Recipe: St. Patrick’s Day 비빔밥 Bibimbap

Recipe: St. Patrick’s Day 비빔밥 Bibimbap

St. Patrick’s Day is March 17 and usually coincides with the Catholic fasting season of Lent. This year is no different. One common way to celebrate Lent is to abstain from indulgent foods, such as meat and candies.

Another way to celebrate Lent is to simplify one’s diet in solidarity with the world’s poor who often times have to forage for food or have no food at all. Irish history is defined by famine and diaspora.

As I mentioned in my recent post on sorrel 나물 namul (salad), it is a common genus of plant-weed-herb, easily found in many parts of the United States and edible in moderation.

This version of 비빔밥 bibimbap is an homage to the white, green and orange of the Irish flag. For a more healthful spin on white rice, it uses sprouted brown rice. For green, there is “clover” namul, ae-hobak namul and spinach namul. For orange, there are sauteed carrots and 닭갈비 dakgalbi (spicy chicken) or dubu/tofu sauteed in that sauce.

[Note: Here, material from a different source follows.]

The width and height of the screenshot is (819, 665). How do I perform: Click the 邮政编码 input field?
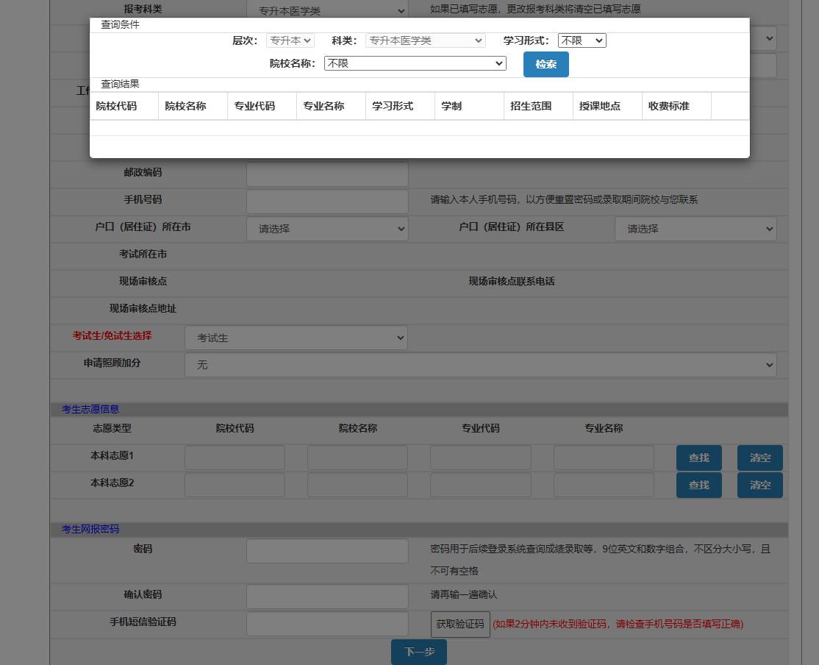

St. Patrick’s Day Bibimbap

Serves: 2

2 cups sprouted brown rice
1/4 cup 시금치나물 shigeumchi namul (spinach salad)
1/4 cup carrots, julienned
2 teaspoons perilla oil
1 teaspoon garlic, minced
Dash of salt and pepper
1/4 cup 호박 나물 ae-hobak namul (zucchini salad)

1/2 cup sorrel/clover 나물 namul
1/4 cup 닭갈비 dakgalbi (spicy chicken) or semifirm dubu/tofu, chopped or cubed

  1. Cook the sprouted brown rice on the brown-rice setting on your rice cooker.
  2. Saute carrots in perilla oil with garlic, salt and pepper
  3. Put 1/2 to 1 cup of cooked rice in a bowl.
  4. Arrange the clover, spinach namul, sauteed carrots, hobak namul and spicy chicken around the edge of the bowl.

Dakgalbi or dakgalbi-style dubu

3 chicken thighs or 4-8 ounces firm dubu/tofu
2 tablespoons curry powder
1 tablespoon soy sauce
1 tablespoon gochujang
1-2 teaspoons sugar
1 teaspoon Korean chili powder
2 teaspoons sesame oil
1 teaspoon soju
1 cloves garlic, minced
Pinch of pepper

  1. Cut the chicken or dubu into thin 2-inch long strips then dice into 1-2 inch cubes.
  2. Mix spices, sugar, soju and oil with the chicken or dubu. Marinate for 20 minutes.
  3. Saute in a wok over medium-high heat until the meat completely cooked.